Admission and membership for individuals will be free. Funding of €4.5 million from the Government will help to ensure that that is the case, as will ongoing support from TCD.
Gorman comes to his new role with daunting credentials - a graduate in physics and philosophy, with a history of science doctorate from the European University Institute in Florence, he has held teaching fellowships at MIT, Harvard and Stanford.
But don't let the roster of big league names intimidate or imply the gallery will be a dry and dusty exhibition area. Gorman also has a strong whimsical bent. This is, after all, a man who is mad about robots and who relished the opportunity to work on the ArtBots and Save the Robots exhibitions here.
He also understands how to blend scholarship with accessibility - for example, he wrote the catalogue for the hugely popular exhibition of Leonardo da Vinci's Codex Leicester. That bodes well for a space meant to intrigue an age group that often needs some serious persuasion to click on to science.

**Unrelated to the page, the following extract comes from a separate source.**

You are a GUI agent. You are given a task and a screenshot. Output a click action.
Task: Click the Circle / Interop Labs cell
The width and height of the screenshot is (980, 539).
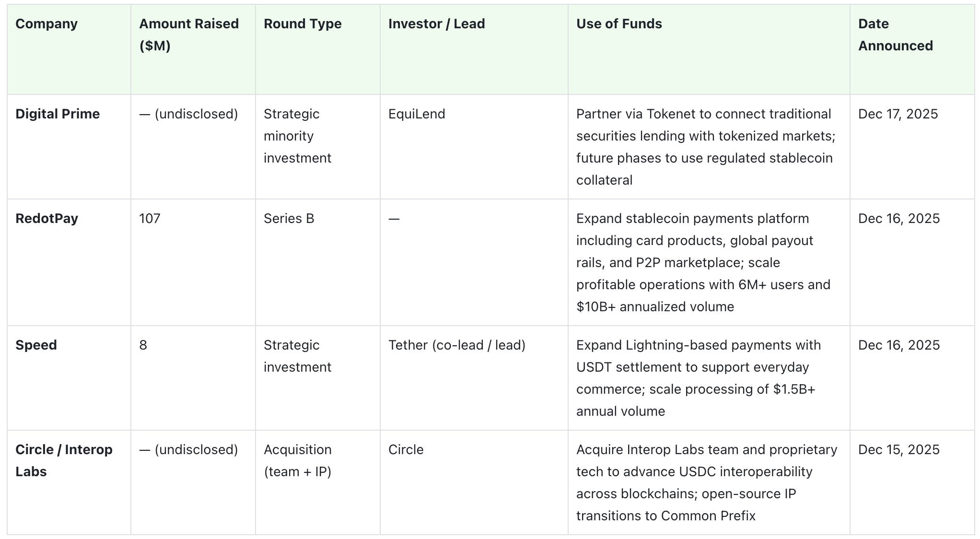point(64,460)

But why is there such a public centre at Trinity, where it has been described by provost John Hegarty as "a flagship project and a new manifestation of the role of the university in the 21st century"?
In part, the building is a response to the stinging criticism directed in the past at TCD for the way it had allowed its frontage on Pearse Street to lock up and turn away from public access.
As a result, "footfall" on the street had declined and heavy traffic meant it had become one of the city's more inhospitable streets. To its credit, the university listened and the new gateway under the Naughton Institute building (named for investor Martin Naughton, whose €5 million helped to fund the project) already is flooding the area with pedestrians.
Once the final hoardings come down, passersby will look directly into the gallery's glass-fronted exhibition space, a prospect that already has Gorman thinking about interacting with pedestrians and the area's buildings.
"I'm really keen on having a live public display in the 'shop window'," he muses.
The gallery was also conceived as a response to the lack of a forum for public engagement with issues posed by emerging technologies and research.
The original idea came from leading Trinity researcher Prof Mike Coey and was taken up by the university and given Government and private sector support.
The first exhibition and themed event, when the gallery opens in February next year, is called Lightwave and will be a nine-day festival exploring light in science, technology, art and design.
It will include scientists, artists and lighting designers and there will be master classes and workshops along with exhibitions and talks, Gorman says.
They are looking for technologists and engineers who might get involved with secondary school students as part of the project and welcome interest from companies in those sectors.
Given that some past government-supported science, art and technology initiatives have failed, including Temple Bar's ArtHouse and and Media Lab Europe, how confident is Gorman that Science Gallery will succeed?
"In terms of what we're trying to do, we're completely different," Gorman says.
Science Gallery is intended as a creative public space and will have an anchor supporter in Trinity and a built-in community from TCD from the start. However, he acknowledges the gallery will need ongoing partnerships from both Government and the corporate sector.
"Obviously for this to survive, it needs to remain relevant," he says. "And to remain sustainable in the long term, it needs partnerships."